The council meets quarterly as a group unless something comes up and they have to convene more often. Recently, the council has met more frequently as they are working on a strategic plan. The plan includes pieces of what the district, Education Partnership of the Permian Basin and Literacy Coalition of the Permian Basin are working on.

“As an advocate for our youngest learners, I’m looking forward to the collaborative opportunities across the agencies, local programs and service providers in order to improve upon the access and quality of early education statewide. The work that the council is currently engaged in is we are creating the Texas Early Learning Strategic Plan 2024 to 2026,” Mata said.

The plan is expected to be released in early 2024. What the accountability process looks like with local education agencies, childcare facilities and state agencies are still a work in progress.

“That’s where the work is because you can have a plan, but the delivery of the plan, the accountability, the follow-up, because it’s ‘24 to ‘26, so what are those big goals? How can we as a community, not just as a district … working together, help reach those goals because you can’t do it alone. As a school district, there’s only so much that we can do … We need the help of our families, of our parents, of our government, of our childcare …,” Mata said.

“… The purpose of that strategic plan is to improve early childhood outcomes in Texas by increasing access and availability within the state, which includes connecting families to services, so sharing resources (with) families, so that they’re aware of the services that their communities offer, such as health resources and educational resources,” Mata said.

She added that many families come to a community and they don’t know where to start and they need support.

Because this is a “childcare desert,” existing childcare facilities are full and have waiting lists.

Mata said this is a statewide problem.

“With this big push of kindergarten readiness, it’s hard to have a push when there’s not accessibility,” she said.

She added that the state is working toward strengthening early childhood care and the education workforce. ECISD is working with Odessa College and University of Texas Permian Basin to open opportunities for people in the community who are interested in childcare to get the certificates and degrees they need to go into the field.
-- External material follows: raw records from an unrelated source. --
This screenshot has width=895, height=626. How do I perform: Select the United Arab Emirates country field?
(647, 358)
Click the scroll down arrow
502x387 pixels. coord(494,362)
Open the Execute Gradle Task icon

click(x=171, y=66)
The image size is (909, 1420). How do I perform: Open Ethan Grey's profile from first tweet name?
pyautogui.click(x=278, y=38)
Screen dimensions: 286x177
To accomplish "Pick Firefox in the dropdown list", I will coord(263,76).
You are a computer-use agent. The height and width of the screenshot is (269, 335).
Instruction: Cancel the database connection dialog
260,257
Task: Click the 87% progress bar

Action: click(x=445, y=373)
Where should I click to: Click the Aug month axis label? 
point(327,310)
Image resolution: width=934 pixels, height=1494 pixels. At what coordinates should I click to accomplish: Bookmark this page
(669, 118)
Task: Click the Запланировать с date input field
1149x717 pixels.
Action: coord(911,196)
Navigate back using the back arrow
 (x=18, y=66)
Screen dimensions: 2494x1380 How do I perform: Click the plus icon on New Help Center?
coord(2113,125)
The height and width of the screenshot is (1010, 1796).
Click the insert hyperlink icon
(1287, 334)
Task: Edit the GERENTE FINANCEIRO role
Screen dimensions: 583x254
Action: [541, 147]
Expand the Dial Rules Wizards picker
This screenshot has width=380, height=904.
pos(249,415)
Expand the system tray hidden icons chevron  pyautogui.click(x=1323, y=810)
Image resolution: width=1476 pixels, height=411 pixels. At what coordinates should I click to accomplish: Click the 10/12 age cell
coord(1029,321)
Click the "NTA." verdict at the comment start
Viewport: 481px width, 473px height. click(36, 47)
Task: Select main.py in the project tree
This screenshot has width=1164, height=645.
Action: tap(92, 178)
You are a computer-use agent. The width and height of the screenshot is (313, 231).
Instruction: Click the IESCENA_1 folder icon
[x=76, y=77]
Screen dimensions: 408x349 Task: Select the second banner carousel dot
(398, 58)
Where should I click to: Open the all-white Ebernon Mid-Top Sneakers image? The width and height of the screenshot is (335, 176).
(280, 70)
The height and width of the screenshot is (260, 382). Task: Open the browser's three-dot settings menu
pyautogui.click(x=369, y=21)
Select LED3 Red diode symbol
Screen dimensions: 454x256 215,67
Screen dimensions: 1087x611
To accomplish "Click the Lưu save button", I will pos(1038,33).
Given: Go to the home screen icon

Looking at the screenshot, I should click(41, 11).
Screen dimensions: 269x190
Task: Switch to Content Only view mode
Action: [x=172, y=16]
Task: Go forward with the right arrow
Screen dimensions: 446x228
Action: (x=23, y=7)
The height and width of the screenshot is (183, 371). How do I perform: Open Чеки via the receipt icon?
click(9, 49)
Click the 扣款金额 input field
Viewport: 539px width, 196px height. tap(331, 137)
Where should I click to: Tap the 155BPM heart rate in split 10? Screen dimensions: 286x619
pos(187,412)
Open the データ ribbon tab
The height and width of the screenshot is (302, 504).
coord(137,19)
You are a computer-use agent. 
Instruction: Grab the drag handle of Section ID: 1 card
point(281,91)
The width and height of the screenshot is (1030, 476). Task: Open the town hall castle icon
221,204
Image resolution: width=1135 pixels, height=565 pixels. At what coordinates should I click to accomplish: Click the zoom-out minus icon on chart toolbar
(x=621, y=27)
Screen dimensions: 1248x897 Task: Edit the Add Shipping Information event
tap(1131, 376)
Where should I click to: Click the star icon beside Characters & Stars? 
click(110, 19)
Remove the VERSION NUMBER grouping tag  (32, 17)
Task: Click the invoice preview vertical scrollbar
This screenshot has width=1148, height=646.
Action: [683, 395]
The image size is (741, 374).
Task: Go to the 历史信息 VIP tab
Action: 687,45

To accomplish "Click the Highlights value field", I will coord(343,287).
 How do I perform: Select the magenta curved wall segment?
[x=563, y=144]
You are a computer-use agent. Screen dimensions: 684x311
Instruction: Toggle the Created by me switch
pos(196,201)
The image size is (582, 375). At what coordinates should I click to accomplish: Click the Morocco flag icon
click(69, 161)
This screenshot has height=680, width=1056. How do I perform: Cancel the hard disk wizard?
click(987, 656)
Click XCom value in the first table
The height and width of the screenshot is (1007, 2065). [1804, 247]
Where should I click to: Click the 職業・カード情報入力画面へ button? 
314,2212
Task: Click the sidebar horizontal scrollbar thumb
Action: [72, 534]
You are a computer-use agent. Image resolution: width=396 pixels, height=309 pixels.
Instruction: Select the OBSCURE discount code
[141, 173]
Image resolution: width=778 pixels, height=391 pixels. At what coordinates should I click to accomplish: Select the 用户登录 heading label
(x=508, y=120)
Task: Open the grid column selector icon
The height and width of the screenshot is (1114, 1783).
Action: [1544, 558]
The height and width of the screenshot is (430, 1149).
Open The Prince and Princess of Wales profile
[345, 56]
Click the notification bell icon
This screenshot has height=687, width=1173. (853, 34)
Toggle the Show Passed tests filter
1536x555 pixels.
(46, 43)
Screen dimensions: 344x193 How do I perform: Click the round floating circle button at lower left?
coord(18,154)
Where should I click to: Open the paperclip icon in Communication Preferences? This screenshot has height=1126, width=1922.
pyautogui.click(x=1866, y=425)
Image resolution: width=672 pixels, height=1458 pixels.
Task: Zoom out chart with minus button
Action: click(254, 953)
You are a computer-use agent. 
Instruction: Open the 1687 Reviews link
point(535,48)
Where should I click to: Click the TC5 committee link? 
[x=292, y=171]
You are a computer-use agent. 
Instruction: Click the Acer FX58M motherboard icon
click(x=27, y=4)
If everyone works together, the future is exciting, because they can see what other parts of the state are doing to improve on early childhood outcomes. Those ideas or programs could potentially be brought back to Odessa.

Mata, of Odessa, is the director of Early Childhood for the Ector County Independent School District. She is a board member of the Texas Association for Administration and Supervisors of Programs for Young Children, member of the Odessa East Rotary Club, and volunteer at the Ellen Noël Art Museum and Ector County Library. Mata received a Bachelor of Art in Fine Arts and Mass Communications and a Master of Art in Educational Leadership from The University of Texas Permian Basin.

Associate Superintendent of Curriculum and Instruction Lilia Nanez said Abbott made the right choice when he picked Mata for the Texas Early Learning Council.

“Beatris is a gifted educator and leader. She was key in expanding ECISD’s PreK program to serve our 3-year-old children and trained staff in the PreK 4 program to transition from half day to full day,” Nanez said. “She is also very active in community outreach and stays connected to our community stakeholders. She is brilliant.”